(Material shown):
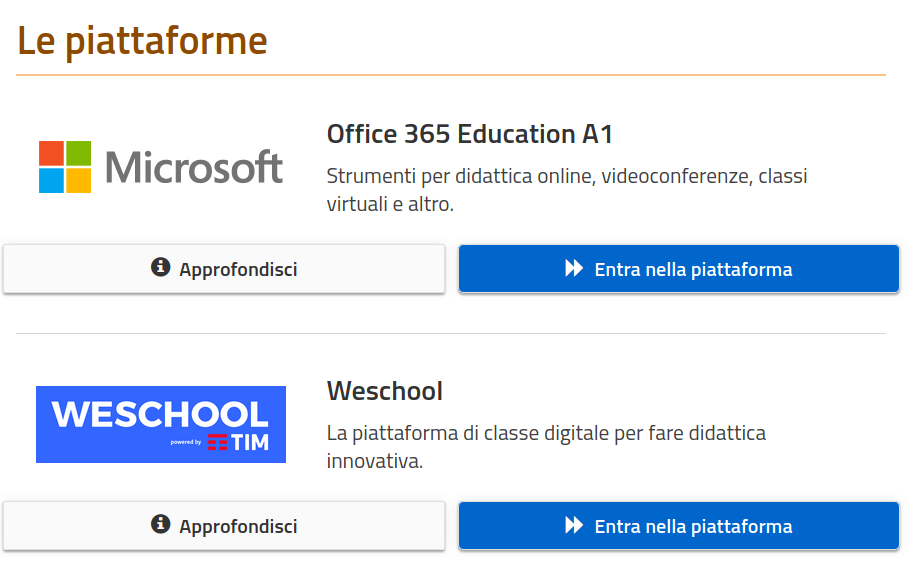Click the info icon beside Weschool Approfondisci

pos(160,524)
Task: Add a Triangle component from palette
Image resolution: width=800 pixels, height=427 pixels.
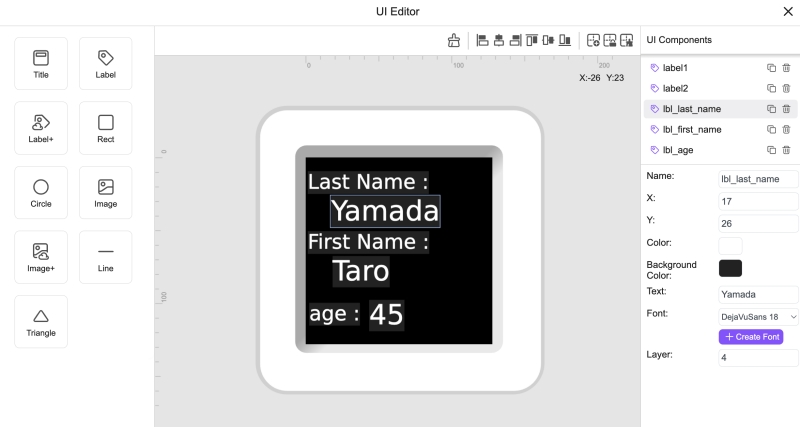Action: tap(41, 321)
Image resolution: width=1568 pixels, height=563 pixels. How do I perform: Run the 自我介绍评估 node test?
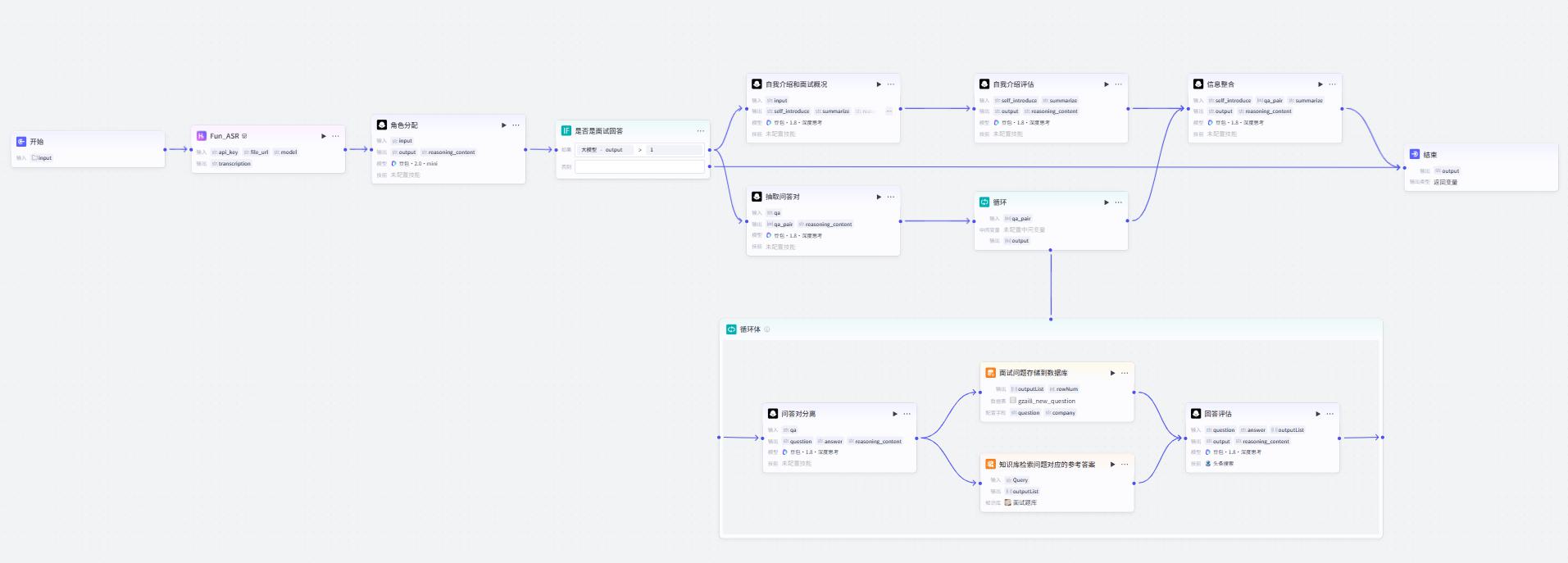[1107, 84]
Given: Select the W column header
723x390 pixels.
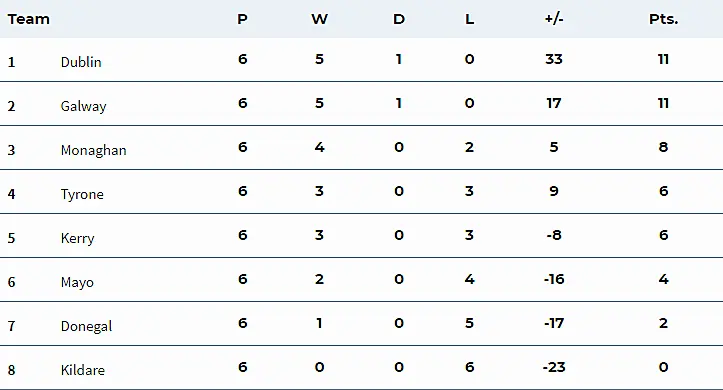Looking at the screenshot, I should point(319,19).
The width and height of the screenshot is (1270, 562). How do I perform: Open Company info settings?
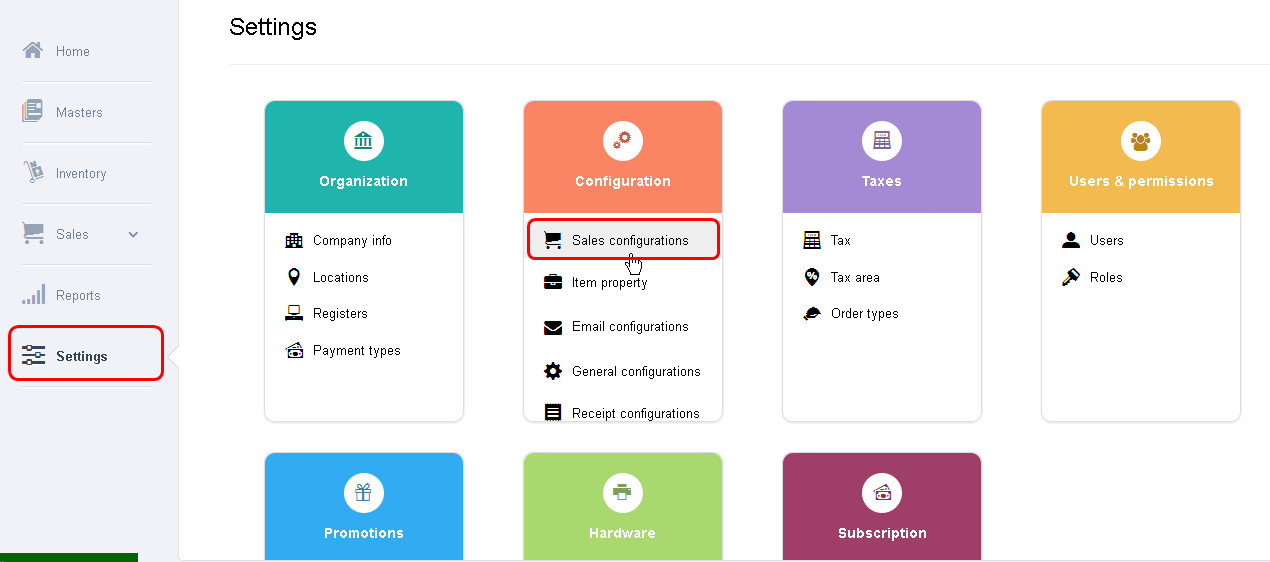coord(352,240)
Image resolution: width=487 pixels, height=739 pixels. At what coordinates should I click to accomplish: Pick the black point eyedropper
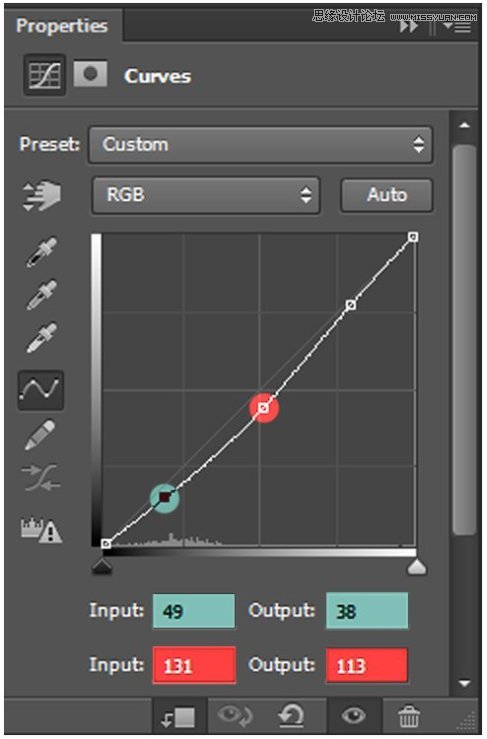[x=41, y=252]
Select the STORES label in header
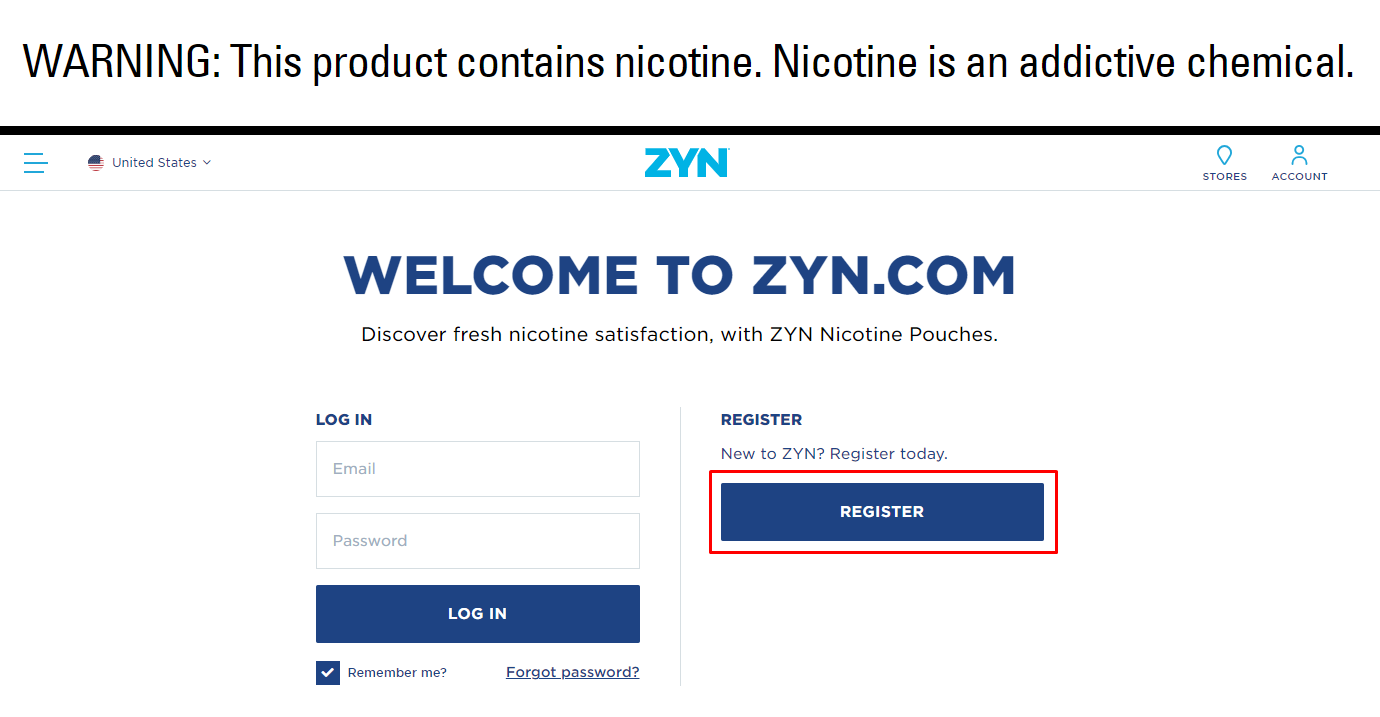The width and height of the screenshot is (1380, 717). [x=1225, y=177]
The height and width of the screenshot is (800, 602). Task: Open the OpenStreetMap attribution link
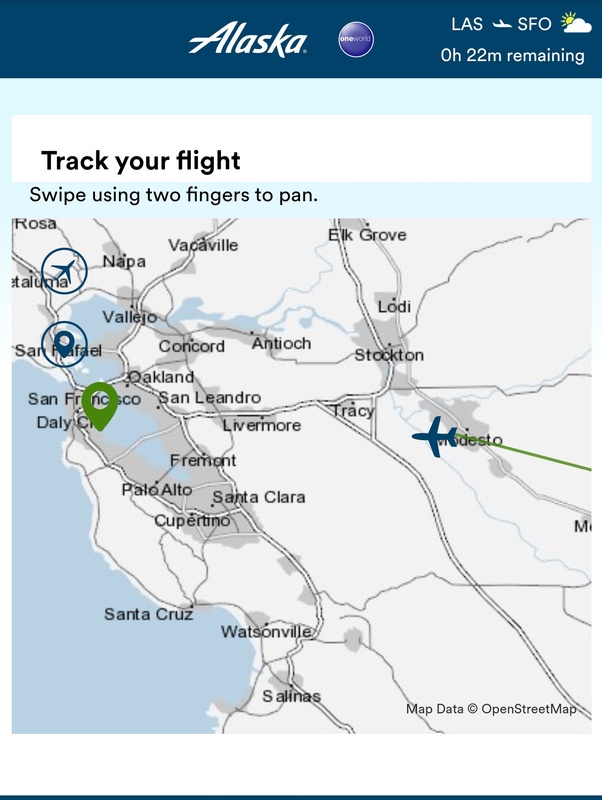click(528, 709)
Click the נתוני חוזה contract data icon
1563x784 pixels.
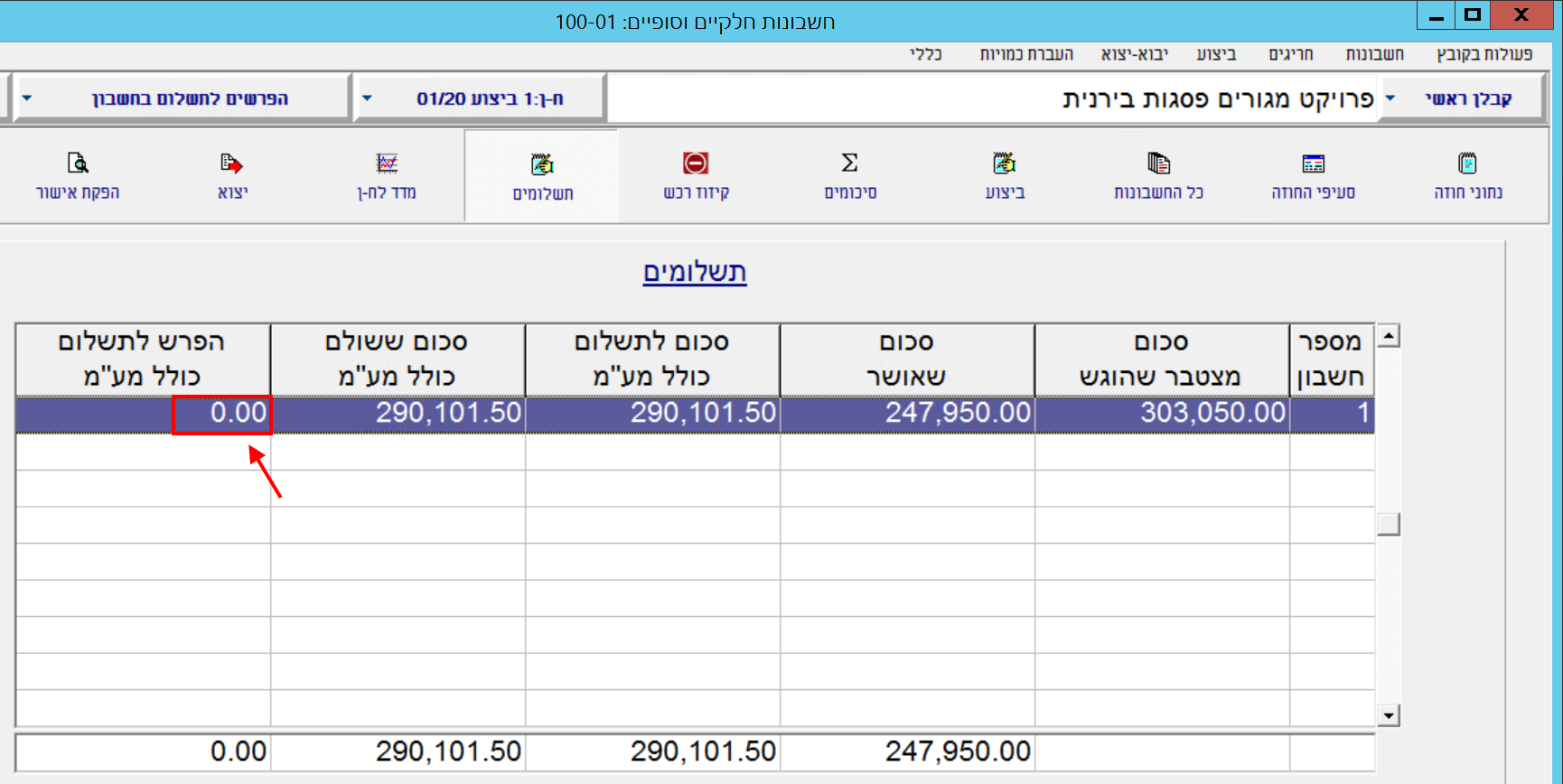coord(1467,163)
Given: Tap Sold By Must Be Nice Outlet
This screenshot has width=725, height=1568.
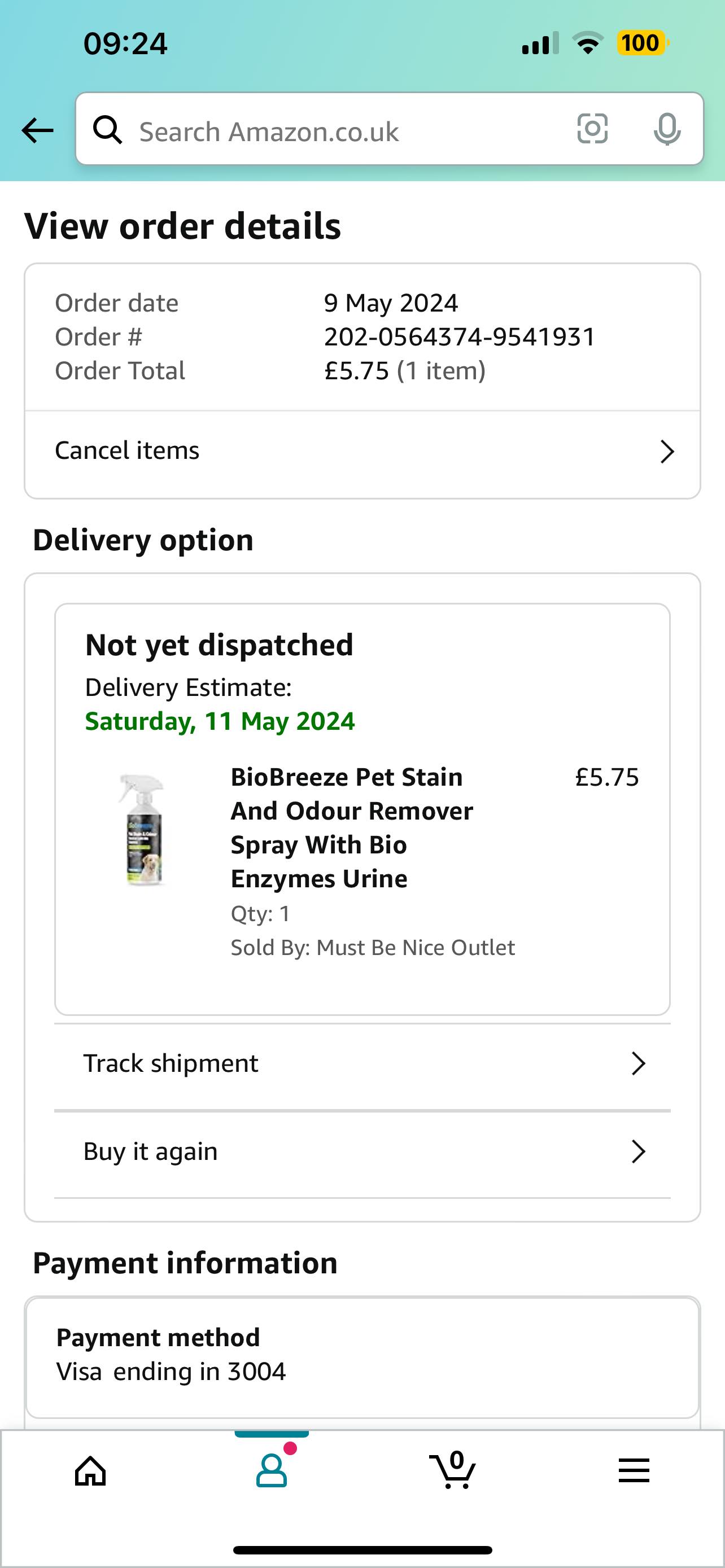Looking at the screenshot, I should 373,948.
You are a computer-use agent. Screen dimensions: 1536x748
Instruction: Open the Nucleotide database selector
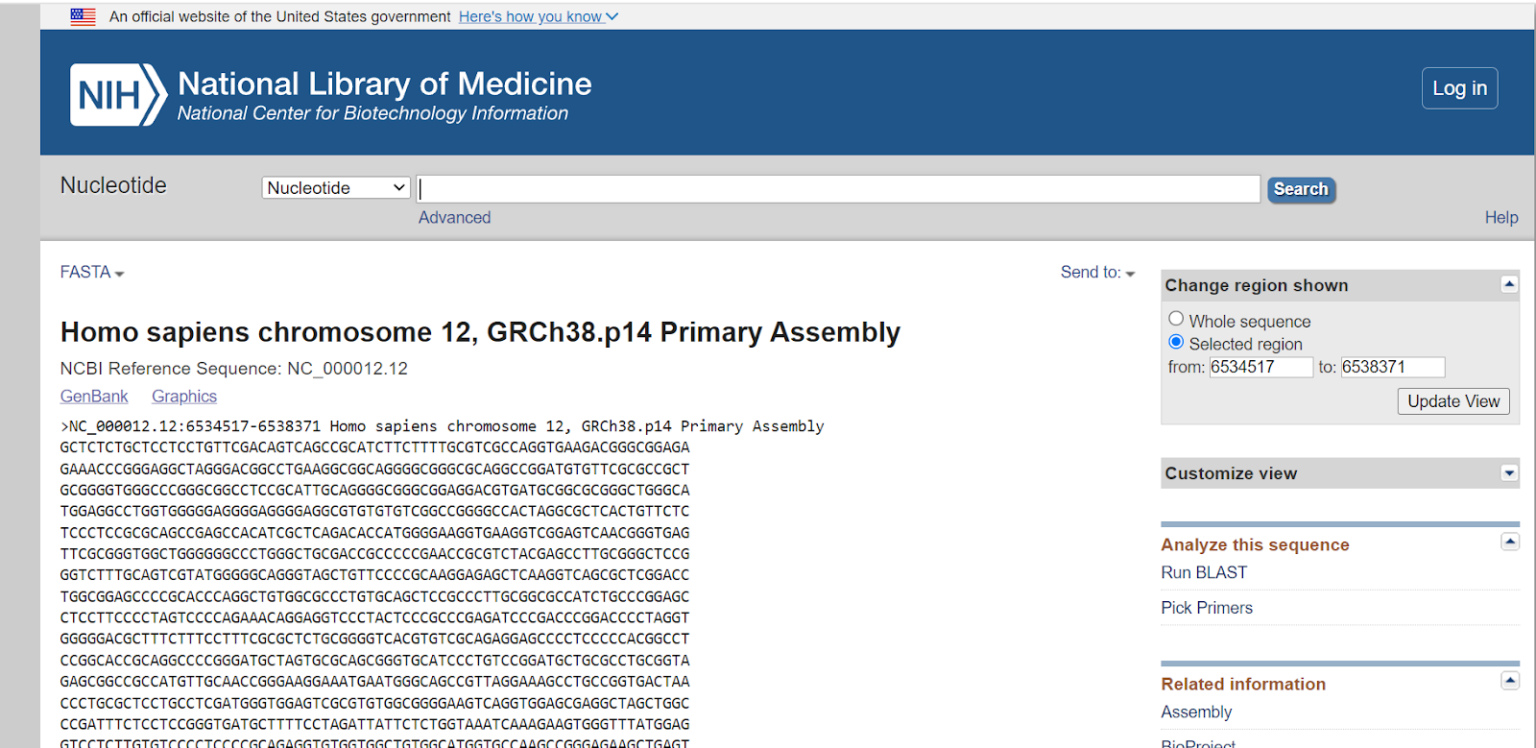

(The task): Could you please find every line of the listing above holding the string "Given" and copy it?

(Response to the task):
Given: Select the W column header
Given: Tap Sold By Must Be Nice Outlet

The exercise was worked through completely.